--- EXCERPTED TEXT ---

(begin)

The issue is that provenance is not quite a defined language feature yet and its mostly related to compiler optimization and bringing to attention that on some platforms pointers carry extra information that cannot be included in the numerical representation.
As for your case remember that provenance is allocation specific. that is a pointer created with an allocation contains the provenance of that allocation. For a specific provenance it is only every valid to dereference it or convert to a rust reference so that the memory region described by the reference/that is dereferenced at most reached from to the start of the allocation to one location after the end of the allocation.
With other words, if you do not want to violate provenance and possibly incur miscompilations/incompatibilities with specific platforms, you must ensure that a used pointer can never point (even partically) outside of the allocation associated with its provenance.
In your case if you reserve a special region for this special compressed (smart-)pointer then you must allocate the whole region that these smart-pointers could ever point to when you create the base-pointer. The importance here is that you need to make the compiler and the platform happy. That is, you must make the compiler believe that you allocated that whole region of memory and not violate any platform specific OS ABIs. As long as you do that you may even just have the base-pointer be a const that is generated const-time. Or you generate it at runtime but you use some tricks to allocate without any actual backing memory till you need it. But you must allocate the whole region to create the base-pointer.
Mind you that doing this will defeat defense mechanism like on pointer-tagging on ARM i think, but I am a bit outside of my experience when it comes to these features
I think on CHERI-like systems in machine mode you should have either access to a master pointer which covers the whole address space or a way to forge pointer metadata.
What exactly is an allocation or creates an allocation for the purpose of Rust (on real existing hardware, you can't actually buy CHERI hardware so it doesn't seem very interesting)?
Obviously the global allocator in Rust is one example. As is presumably malloc and free in user space programs. And then there is statics. I have read the global allocator API is even given magic attributes when it comes to LLVM. Something that you don't get in non-global allocators.
But what if I'm implementing the global allocator in Rust?How do I create new allocation at a specific address and length? Assuming I'm writing the root allocator for the entire OS (so that you can't just say that I'm getting it from the OS).
What if my API doesn't even fit the standard global allocator API? Kernels often have page allocators that return entire pages or huge pages. How do I tell Rust about the size of such an allocation?
The strict provenance API is what I would assume handles this, but it seems underdeveloped: it is only made for user space and assuming someone else provides the allocations. There isn't anything there for building up allocations from nothing.
Another related issue is: what counts as an allocation and what doesn't? Mmio register addresses probably don't is my understanding. They are considered outside the AM according to opsem from what I remember. But what about a hardware allocated buffer in the address space, like the VGA buffer on old PCs? It would still seem useful to me if Rust and LLVM could know what size of that buffer is.

(end)

--- GIVEN RECORDS ---
(begin)

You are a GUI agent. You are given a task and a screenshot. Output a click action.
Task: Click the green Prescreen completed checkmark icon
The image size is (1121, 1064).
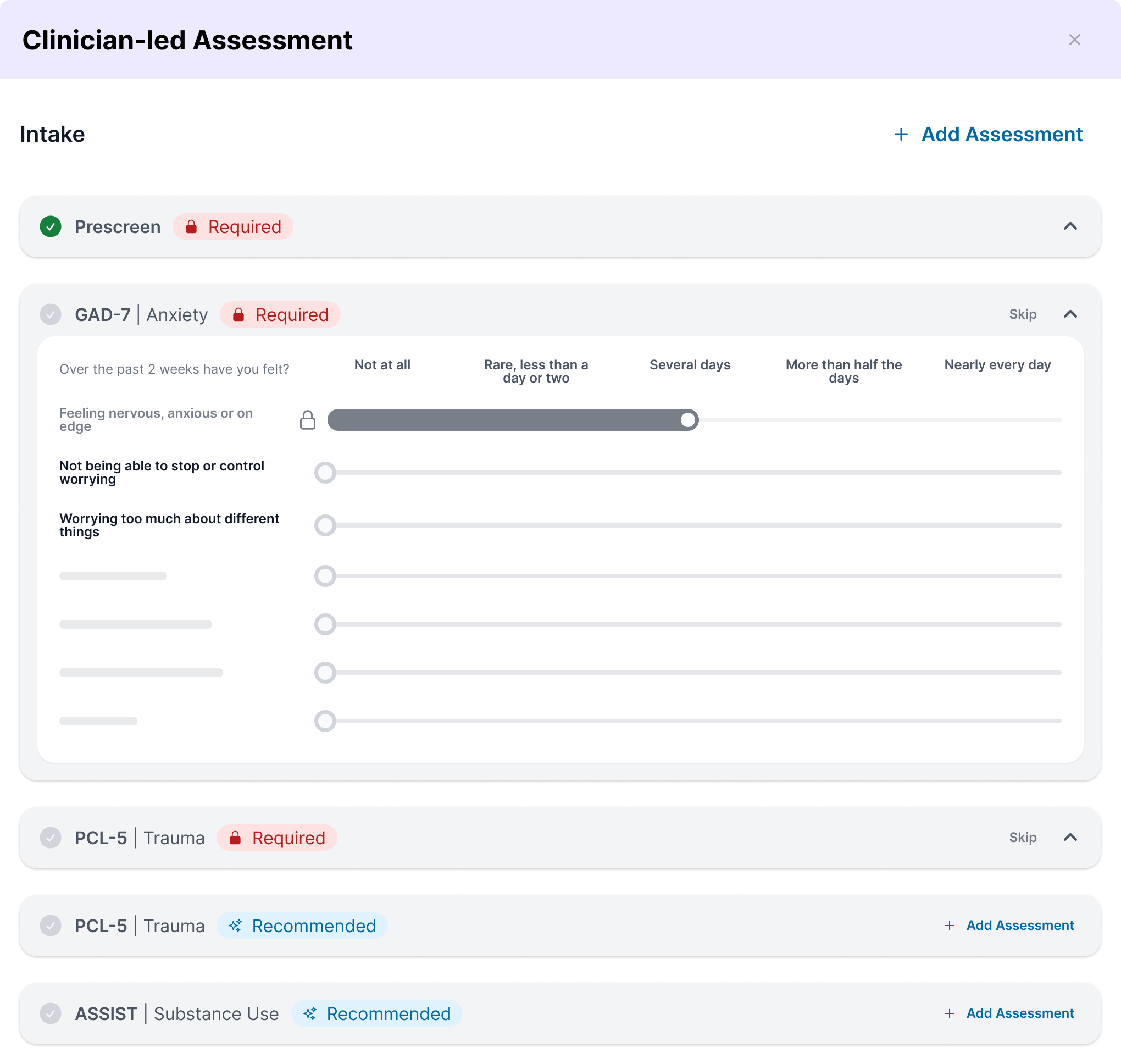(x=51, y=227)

(end)
(begin)

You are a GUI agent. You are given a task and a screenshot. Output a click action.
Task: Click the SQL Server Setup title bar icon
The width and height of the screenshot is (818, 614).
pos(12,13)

(end)
(begin)

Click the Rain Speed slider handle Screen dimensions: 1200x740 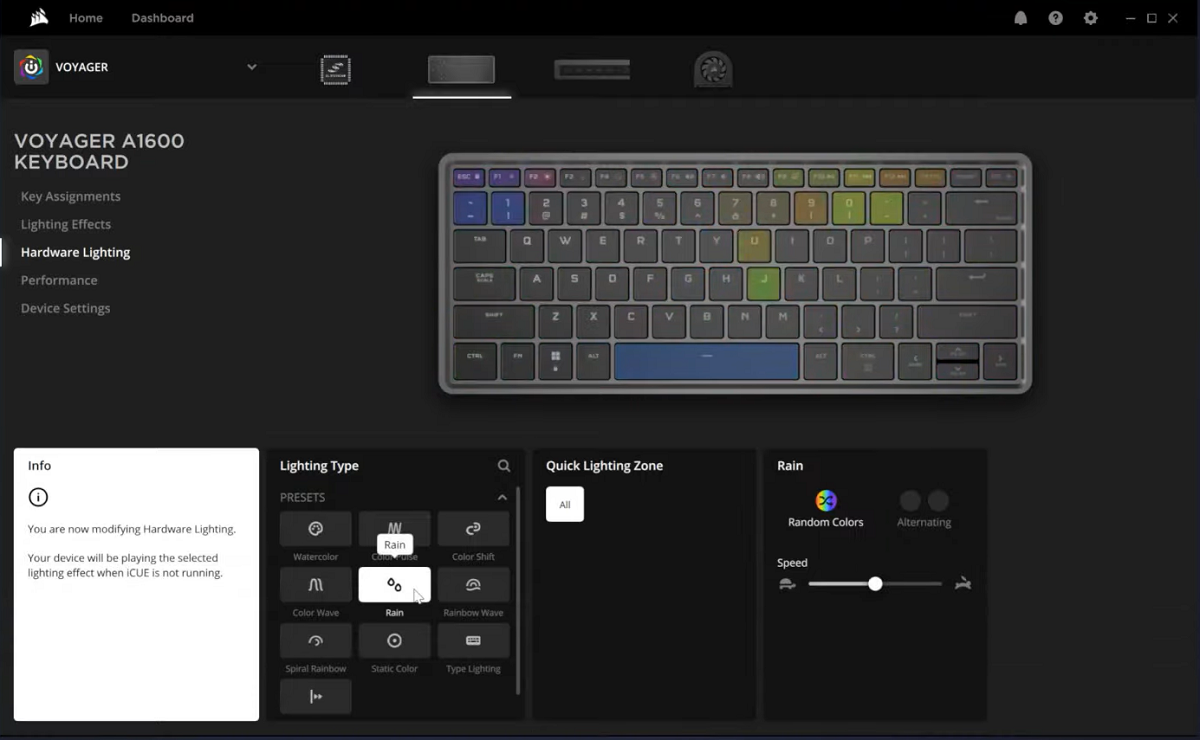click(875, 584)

(end)

--- WRITTEN EXERCISE 1 ---
Select every line of the rows that contains the string "icon", matching case exactly.
--- WRITTEN EXERCISE 2 ---
Write what comes next in the Rust pointer provenance discussion, starting right after its final sentence.
The discussion of Rust pointer provenance and the rows of GUI click tasks are unrelated material.

--- TASK OUTPUT 1 ---
Task: Click the green Prescreen completed checkmark icon
Task: Click the SQL Server Setup title bar icon

--- TASK OUTPUT 2 ---
My understanding (from watching what T-opsem talks about, not studying it all myself in detail) is that the answer is: you don’t. It magically happens in between
The point of the allocation concept, as I understand it, is to justify the assumptions that
Memory returned by alloc::alloc::alloc() is exclusively usable by the caller and cannot validly be accessed by anything else.
Even though the allocator might return an address that overlaps with another previously freed allocation.
Threads’ stacks similarly are exclusively available to those threads and won't overlap with the heap.
The important thing is that these are all cases where memory is given to Rust code by “the Rust runtime”. Allocations are how the semantics handles this base case that does not involve manipulations of pointers already owned by the Rust code that is requesting an allocation. They don’t have anything to say about how the runtime gets those pointers, and so a GlobalAlloc implementation is free to do whatever to produce the pointers it returns to the runtime (as long as it doesn't itself violate the exclusivity).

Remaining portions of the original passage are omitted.